» Given entries
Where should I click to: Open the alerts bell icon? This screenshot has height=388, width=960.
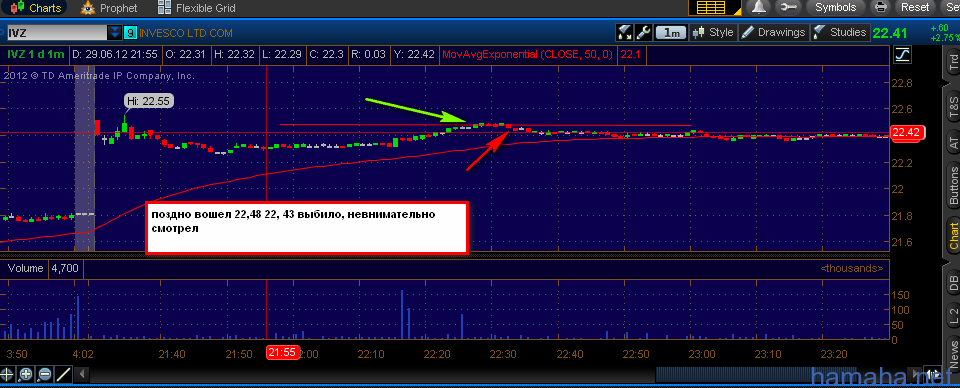tap(759, 7)
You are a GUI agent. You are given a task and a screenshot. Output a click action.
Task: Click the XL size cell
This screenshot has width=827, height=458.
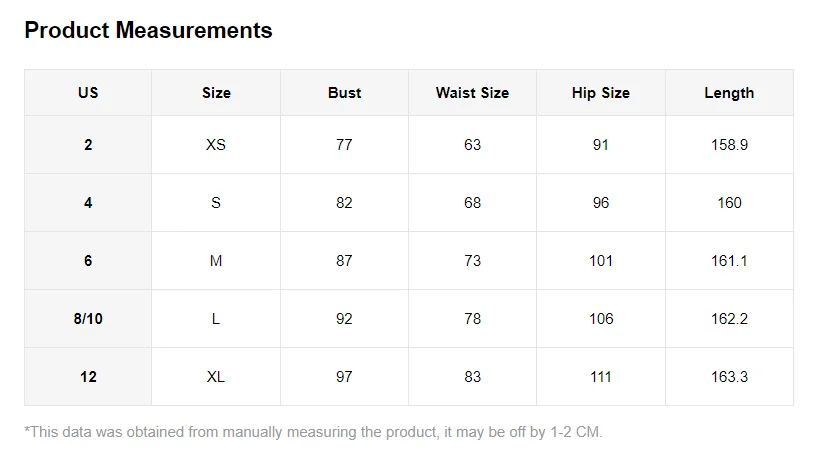click(216, 377)
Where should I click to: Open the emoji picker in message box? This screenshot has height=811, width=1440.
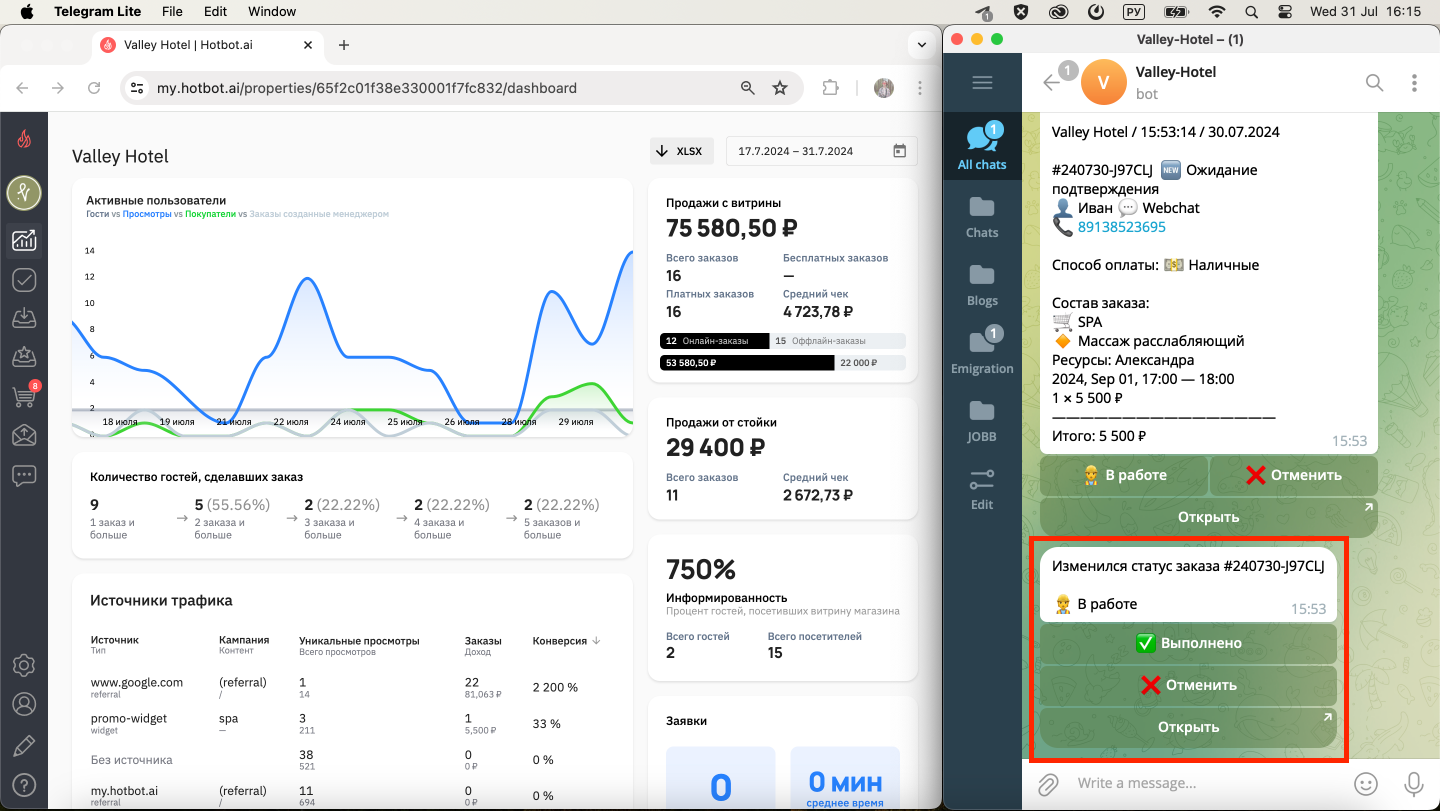click(x=1366, y=783)
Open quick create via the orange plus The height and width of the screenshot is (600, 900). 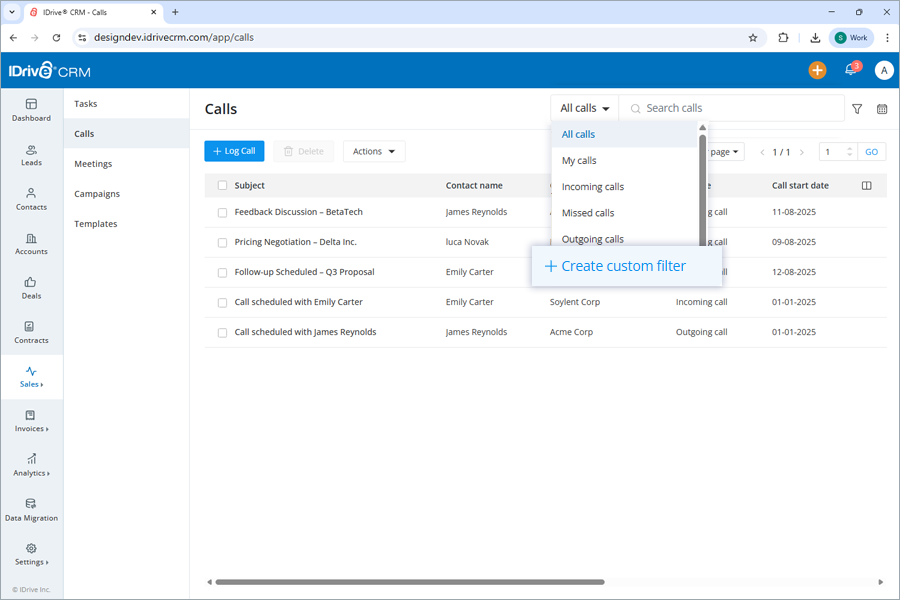tap(817, 70)
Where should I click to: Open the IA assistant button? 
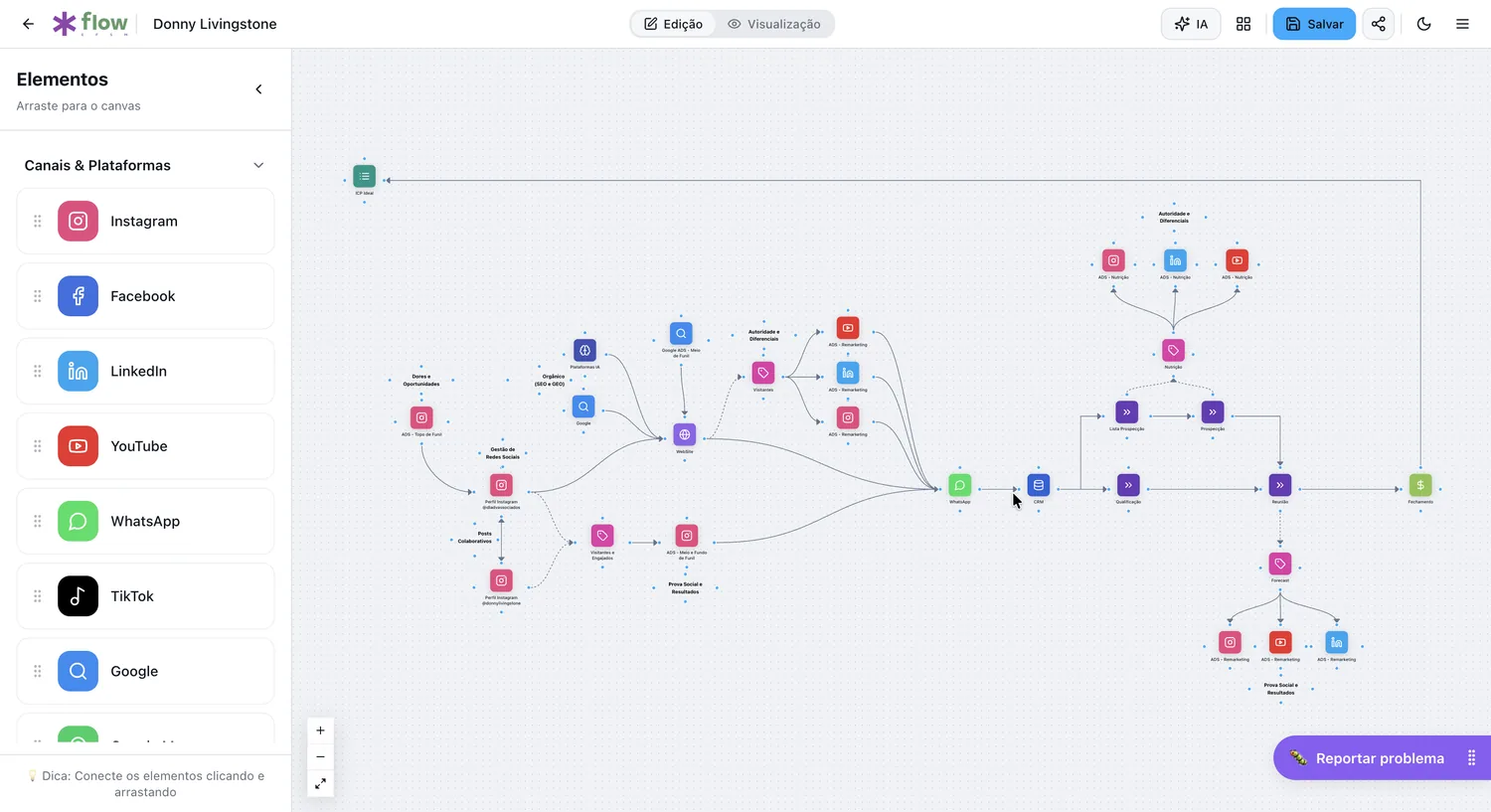(1191, 24)
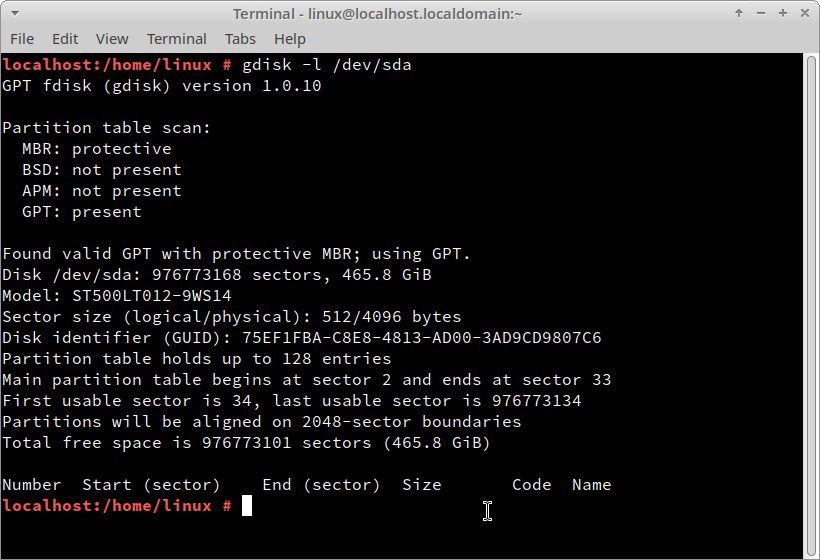Click the 'Code' column header in output
Screen dimensions: 820x560
click(531, 485)
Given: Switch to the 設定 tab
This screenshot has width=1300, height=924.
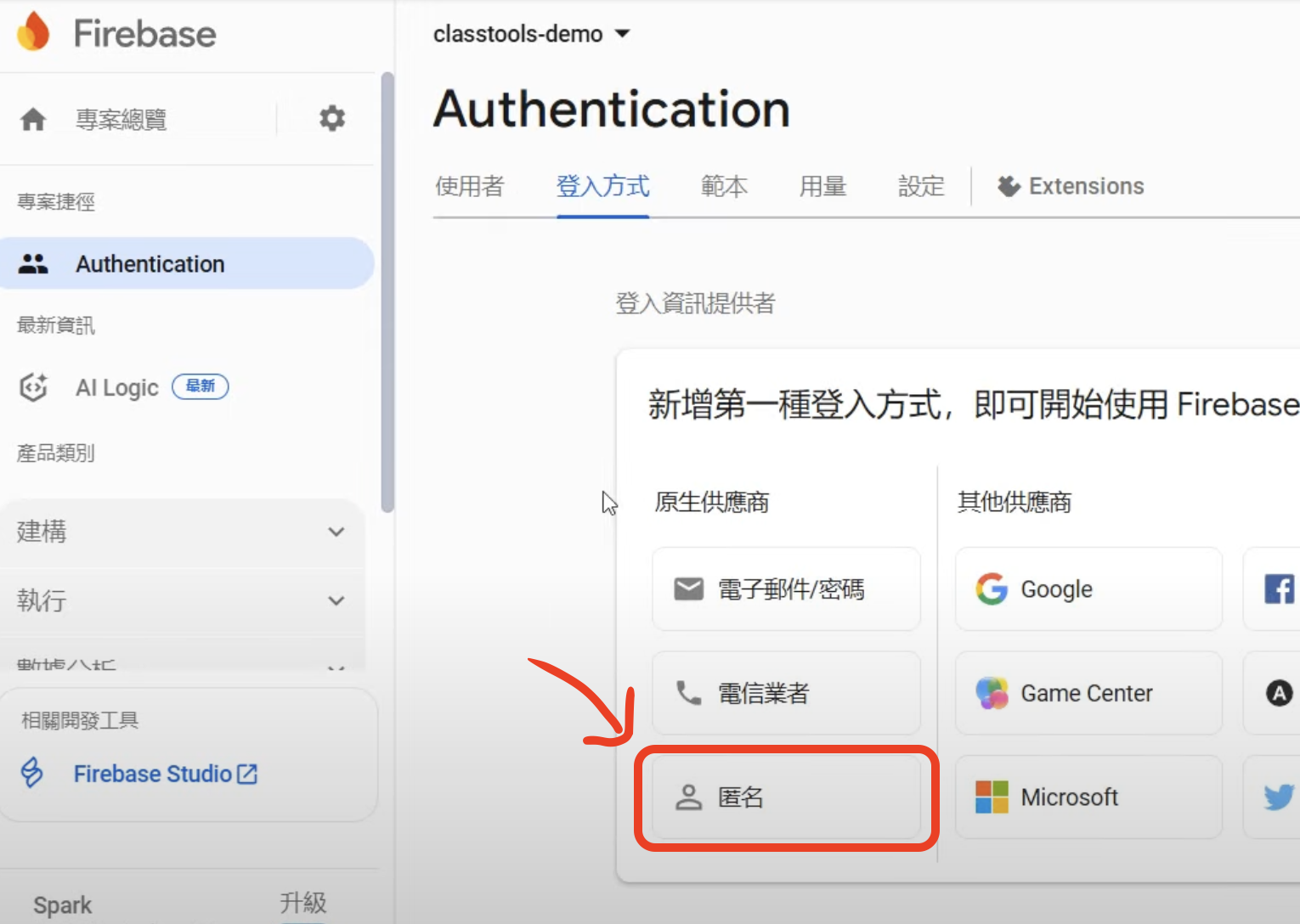Looking at the screenshot, I should pyautogui.click(x=921, y=186).
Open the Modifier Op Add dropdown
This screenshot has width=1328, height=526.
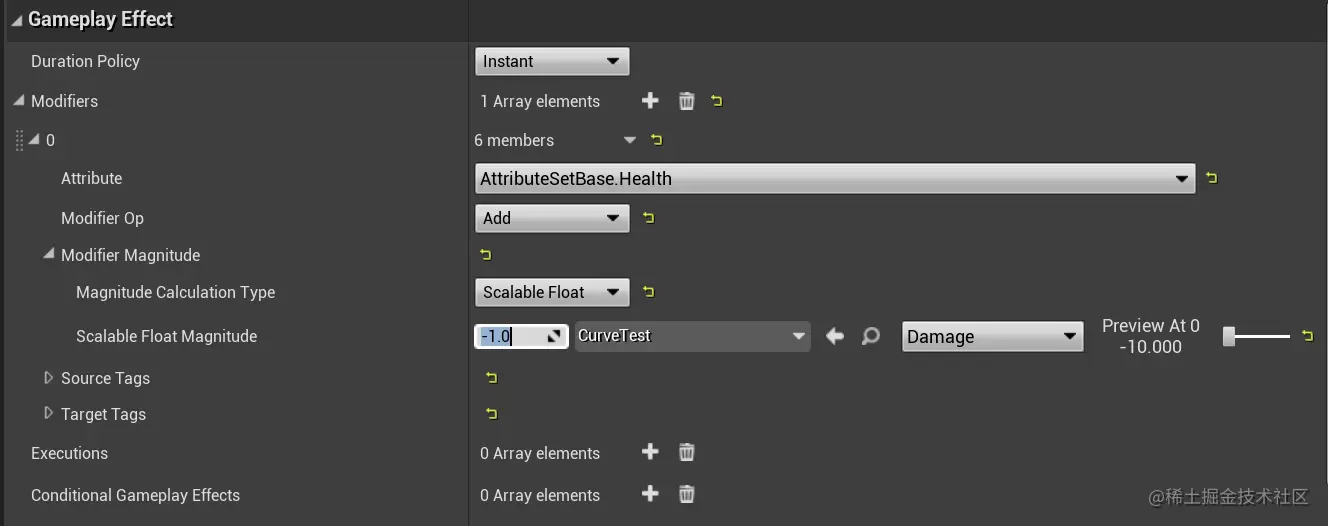point(552,218)
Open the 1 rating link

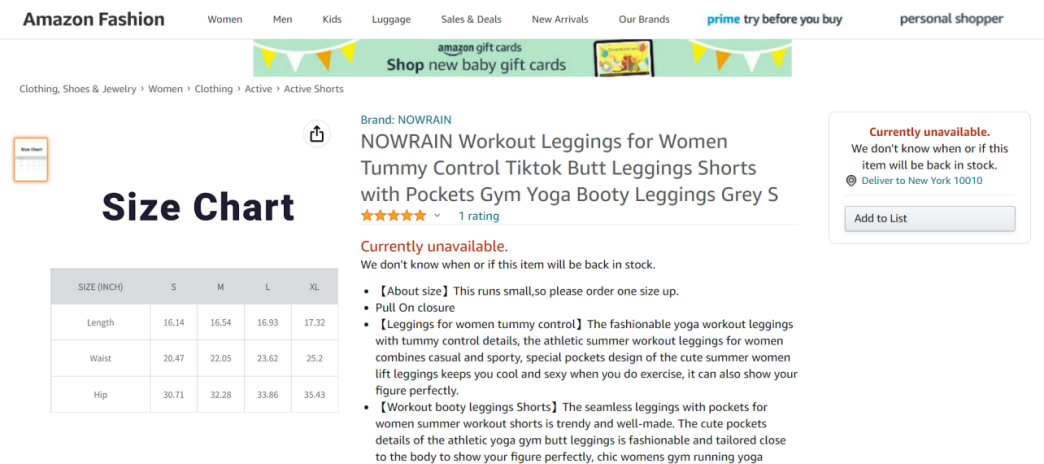tap(478, 216)
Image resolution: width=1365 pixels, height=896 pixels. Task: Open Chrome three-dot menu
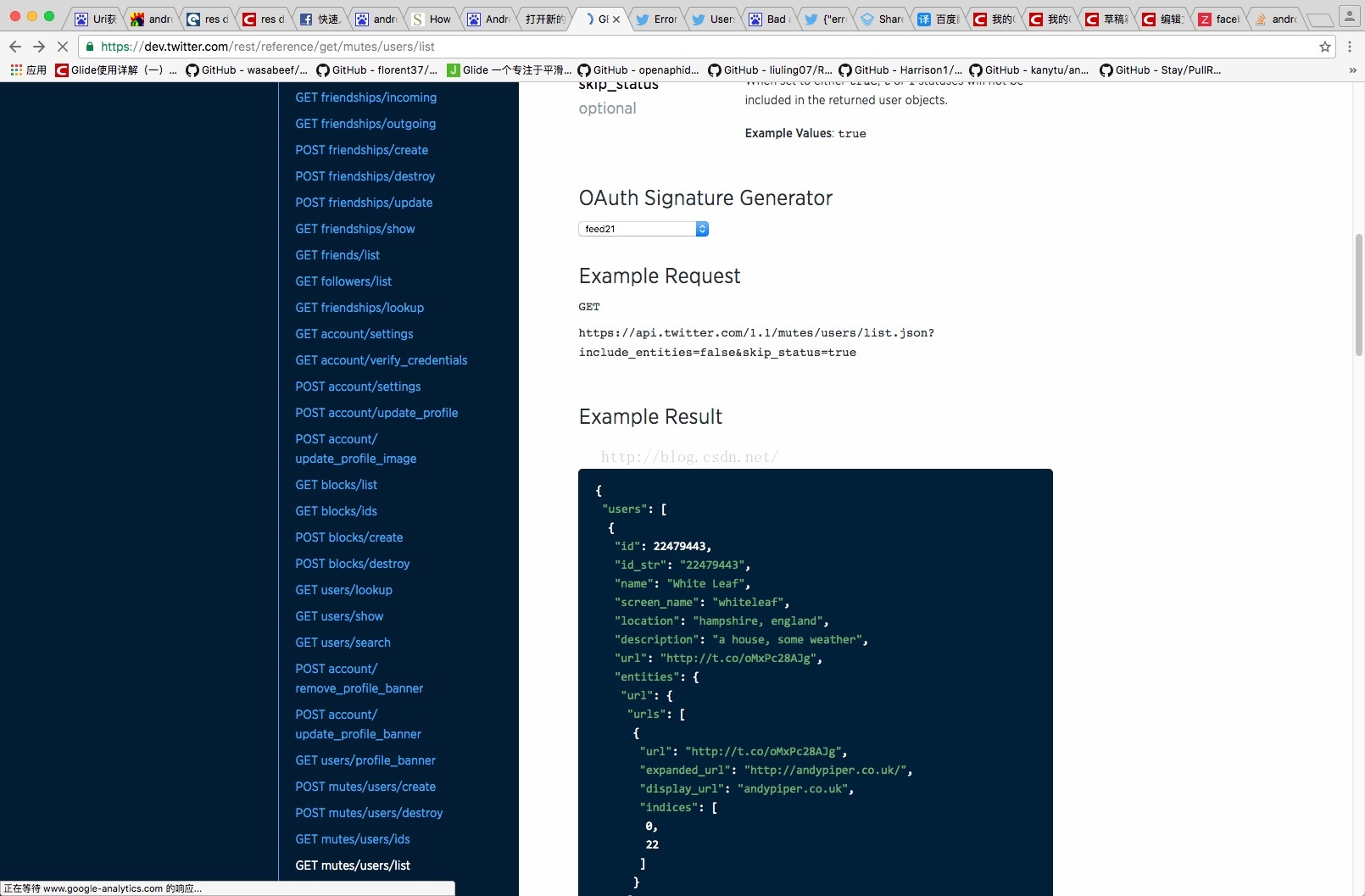click(1350, 47)
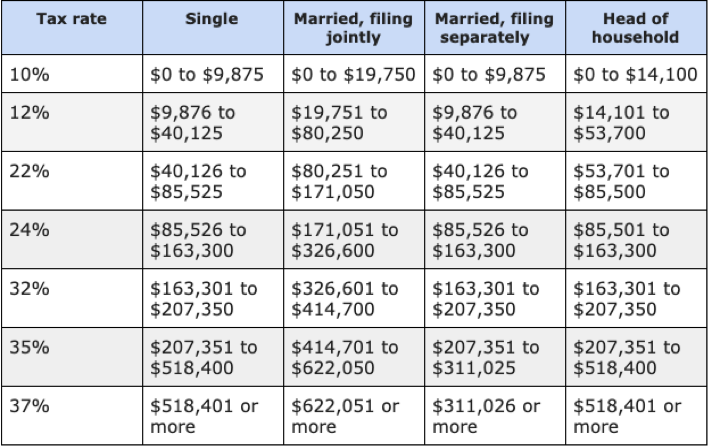Click the $0 to $14,100 cell

636,74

» To do
The answer is the lines above, word for word, from the first one through the one containing "Task: Click the XL size cell"; it includes no pictures.

» Answer box
Where should I click to: Open the alerts bell icon? This screenshot has height=388, width=960.
tap(759, 7)
You are a GUI agent. You are given a task and a screenshot. Output a click action.
Task: Click the XL size cell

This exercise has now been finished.